Enfin, n'est-il pas naturel de donner un prolongement à des campagnes électorales axées essentiellement sur ces sujets ? On nous a souvent reproché de "disparaître" une fois celles-ci terminées. Ces reproches sont en grande partie de mauvaise foi, puisque cette disparition ne dépend pas beaucoup de nous mais des médias qui jugent moins utile de nous accueillir. Mais une campagne nationale sur le problème du jour est une manière de ne pas disparaître, en tout cas aux yeux de notre classe, mais au contraire de nous adresser largement à elle, que nous ayons l'aide des médias ou pas.

9 novembre 2003

Motion éventuellement à rajouter au texte sur "la situation intérieure"

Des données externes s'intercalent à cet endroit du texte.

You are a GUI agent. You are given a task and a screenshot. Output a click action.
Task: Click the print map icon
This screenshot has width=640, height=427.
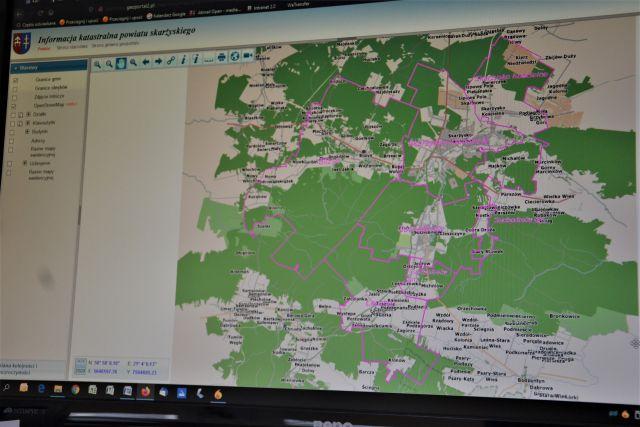[221, 57]
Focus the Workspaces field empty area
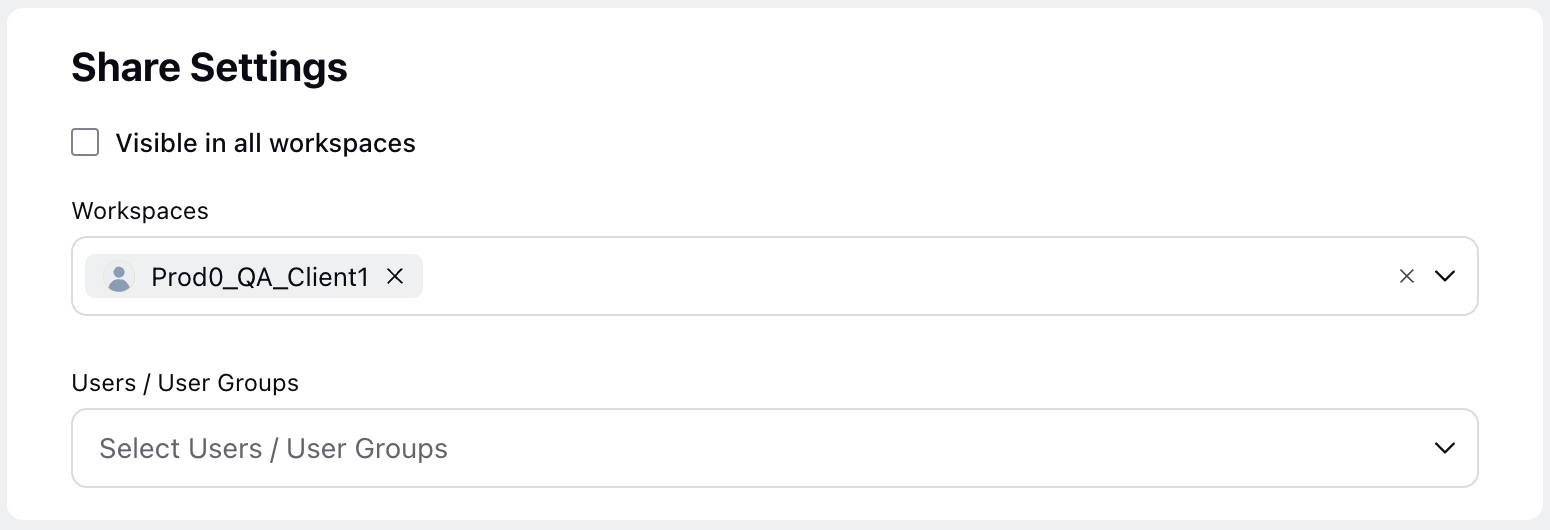 [900, 277]

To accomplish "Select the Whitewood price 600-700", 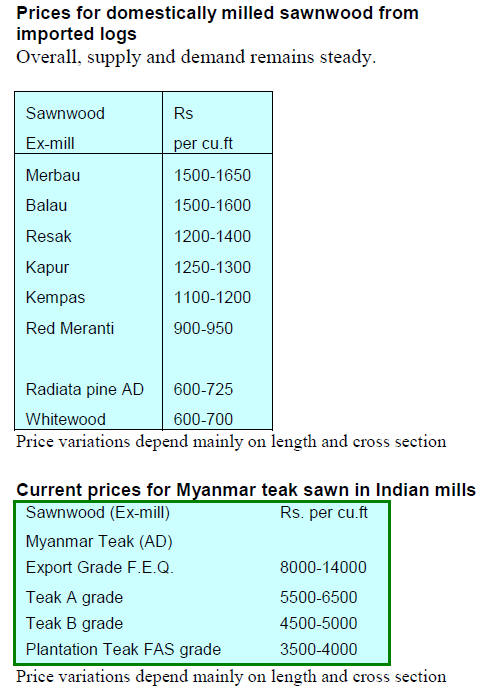I will pyautogui.click(x=203, y=419).
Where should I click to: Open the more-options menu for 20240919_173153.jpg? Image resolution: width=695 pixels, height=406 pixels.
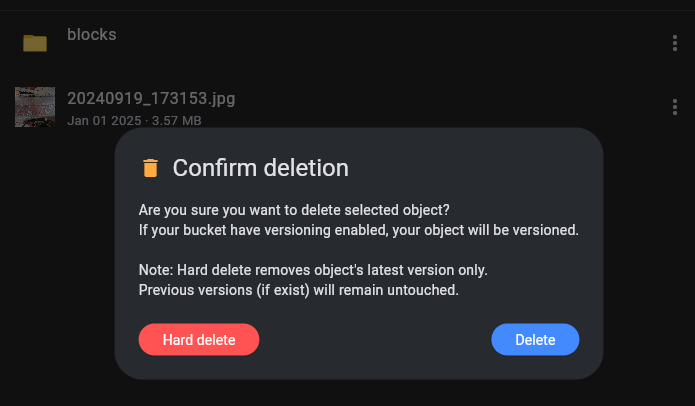coord(675,107)
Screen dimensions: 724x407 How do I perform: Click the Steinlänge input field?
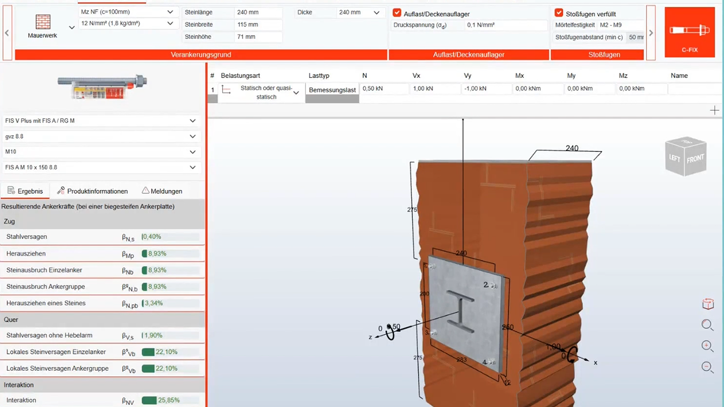(258, 13)
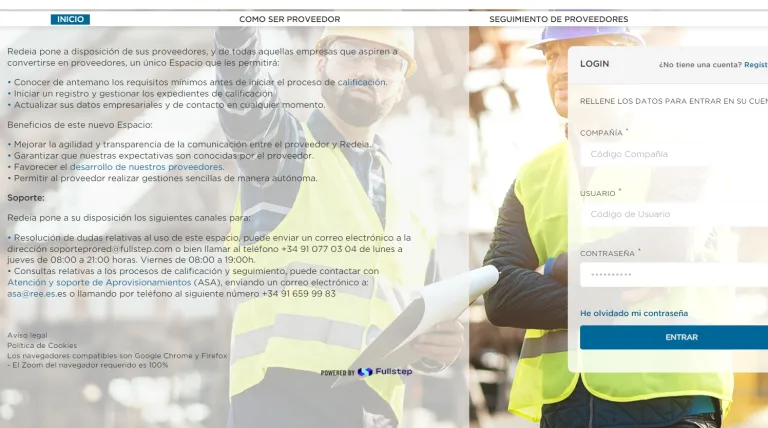Click the Regístrese account link
The height and width of the screenshot is (428, 768).
[x=756, y=64]
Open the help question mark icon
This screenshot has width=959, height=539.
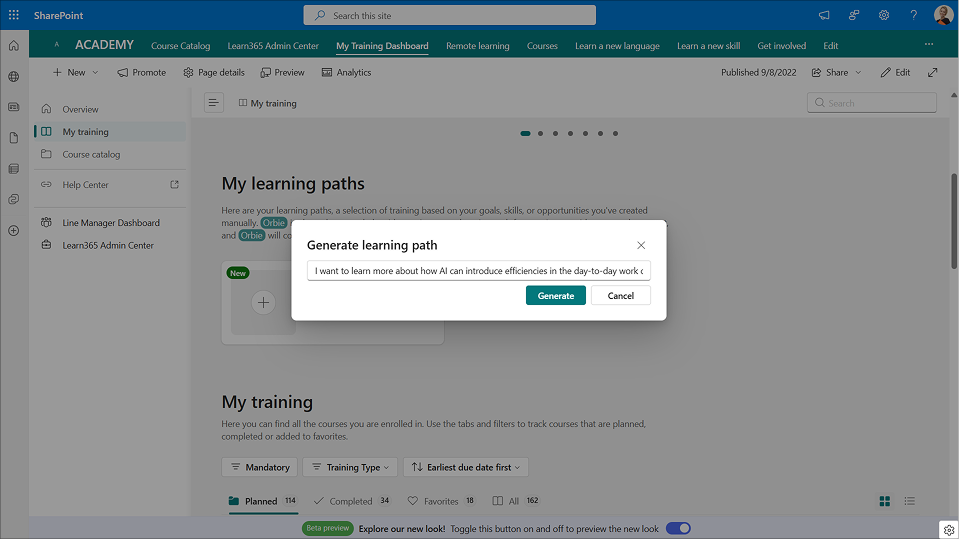tap(913, 15)
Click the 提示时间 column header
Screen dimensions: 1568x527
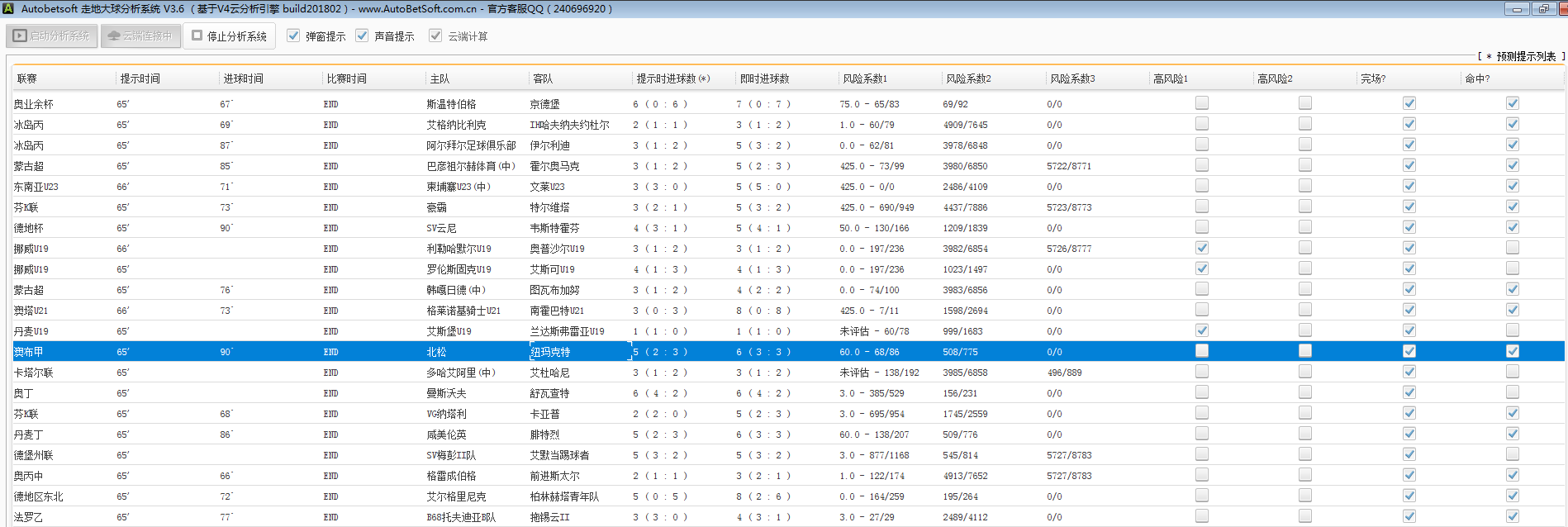click(140, 79)
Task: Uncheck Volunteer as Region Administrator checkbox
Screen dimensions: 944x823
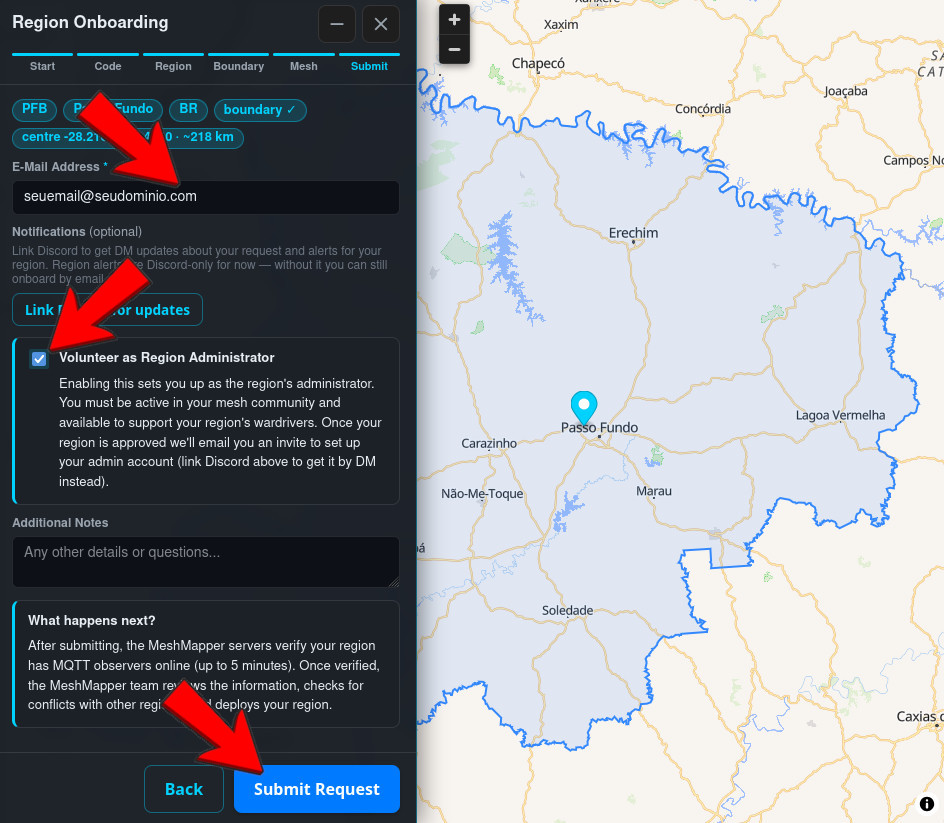Action: click(39, 359)
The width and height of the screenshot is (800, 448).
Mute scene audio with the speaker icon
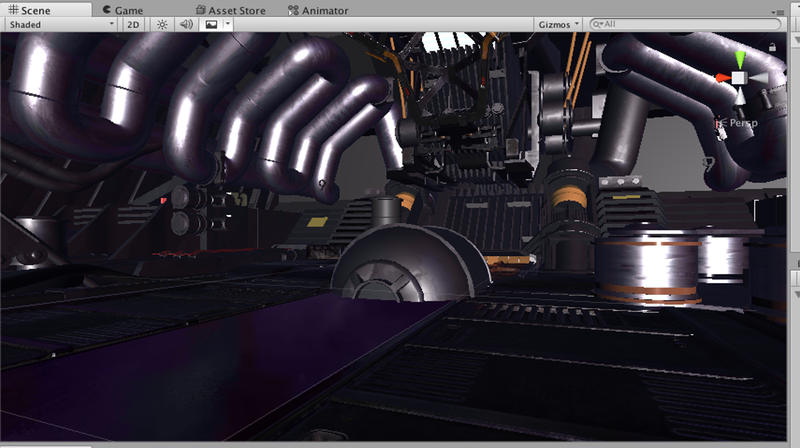coord(186,24)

Démontrer la valeur de nos idées et de notre programme passe d'abord par l'activité quotidienne de chacun des militants, mais aussi par l'intervention et l'apparition à large échelle de l'organisation révolutionnaire.
Les six premiers mois de l'année seront certes largement occupés par deux campagnes électorales qui sont des occasions particulières de cette apparition. Mais pour ne pas donner une fausse vision des buts comme de l'activité du parti révolutionnaire, elle doit se faire aussi et avant tout sur les terrains de la lutte de classe, les quartiers et les entreprises, et porter sur les problèmes du monde du travail les plus aigus du moment, aujourd'hui par exemple celui du chômage et des licenciements, ou encore de la Sécurité sociale.
On peut donc prévoir parallèlement à la campagne électorale, ou en tout cas dans la foulée, des campagnes et des interventions à l'échelle nationale sur ces deux sujets (à moins que le développement des attaques patronales et gouvernementales en fasse venir d'autres sur le devant de la scène), axées en direction de l'ensemble des travailleurs mais aussi plus spécifiquement des militants et des organisations du mouvement ouvrier, défendant auprès d'eux le programme et les objectifs des révolutionnaires, mais leur proposant aussi de préparer en commun les luttes nécessaires.